Because the extent of symptoms of patients with MCAS is so varied and broad, MCAS is often underrecognized, and symptoms are often attributed to somatization disorders (4). This patient did not meet criteria for factitious disorder, conversion disorder, or illness anxiety disorder due to the diagnosis of an underlying medical condition as the cause of her physical symptoms (11). Somatic symptom disorder was considered in the differential diagnosis, but it was ruled out because the content of her anxiety involved all aspects of her life and was not limited to one persistent physical symptom.

It is also important to recognize that the presentation of worsening depression and anxiety may appear as somatic complaints misattributed to MCAS. That is, treating her major depressive disorder and GAD may have alleviated the somatization, rather than targeting MCAS. Other signs pointing to potential somatization include the diagnosis of several psychiatric comorbidities, nonspecific medical conditions, and timing of worsening symptoms following life stressors.

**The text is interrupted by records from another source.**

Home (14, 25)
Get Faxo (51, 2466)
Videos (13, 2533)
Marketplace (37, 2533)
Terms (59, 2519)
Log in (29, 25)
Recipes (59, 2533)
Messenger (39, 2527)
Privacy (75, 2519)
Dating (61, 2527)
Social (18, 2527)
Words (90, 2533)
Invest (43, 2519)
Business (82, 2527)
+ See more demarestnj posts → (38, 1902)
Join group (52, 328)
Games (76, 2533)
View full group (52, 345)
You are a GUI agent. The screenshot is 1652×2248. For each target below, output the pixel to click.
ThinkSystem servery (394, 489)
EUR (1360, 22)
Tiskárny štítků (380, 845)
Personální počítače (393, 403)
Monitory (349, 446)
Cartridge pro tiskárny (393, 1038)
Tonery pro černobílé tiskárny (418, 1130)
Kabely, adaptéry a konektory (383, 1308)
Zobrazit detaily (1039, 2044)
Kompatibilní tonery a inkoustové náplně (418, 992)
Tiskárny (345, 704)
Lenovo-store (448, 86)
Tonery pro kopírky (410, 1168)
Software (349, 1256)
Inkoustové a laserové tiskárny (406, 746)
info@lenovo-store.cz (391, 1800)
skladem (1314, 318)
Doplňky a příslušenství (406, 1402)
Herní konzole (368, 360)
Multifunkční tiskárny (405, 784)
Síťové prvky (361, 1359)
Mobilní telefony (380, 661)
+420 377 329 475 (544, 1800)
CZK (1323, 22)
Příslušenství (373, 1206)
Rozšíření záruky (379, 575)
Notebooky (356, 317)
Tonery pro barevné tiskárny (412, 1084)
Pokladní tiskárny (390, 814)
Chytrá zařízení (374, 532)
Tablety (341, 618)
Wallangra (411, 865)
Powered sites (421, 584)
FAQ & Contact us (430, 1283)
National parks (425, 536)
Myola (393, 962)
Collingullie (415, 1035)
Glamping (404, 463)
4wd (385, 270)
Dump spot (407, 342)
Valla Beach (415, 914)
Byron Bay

Because the patient had experienced medication trials with SSRIs prior to presentation, we were unable to directly assess these effects. The patient experienced worsening of her physical MCAS symptoms on a higher dose of bupropion, but it is unknown whether she experienced any decompensation during initiation. The decision to increase nortriptyline was to target concerns regarding insomnia and worsening of major depressive disorder and GAD symptoms. Furthermore, her MCAS symptoms appeared to improve with the higher dose. Literature reviews have documented benefits of benzodiazepine use in MCAS, and thus, clonazepam administration was maintained during treatment (4, 5). Although the timing of medication changes and clinical improvement could be attributed to coincidence, the patient’s progression is consistent with recent findings on bupropion and TCAs.

Certain medical conditions can have a significant causal or exacerbating contribution to the development and progression of depressive and anxiety disorders. Knowing how psychiatric medications can affect these medical conditions is essential. Our case report illustrates how crucial this can be for patients with MCAS, because most such patients experience neuropsychiatric symptoms. As researchers continue to explore MCAS and the interplay between neuropsychiatric conditions and the immune system, newer treatment approaches may be discovered. To develop focused treatment strategies for patients with autoimmune disorders, research is needed to explore the mechanisms by which individual classes of psychiatric medications can influence the immune system.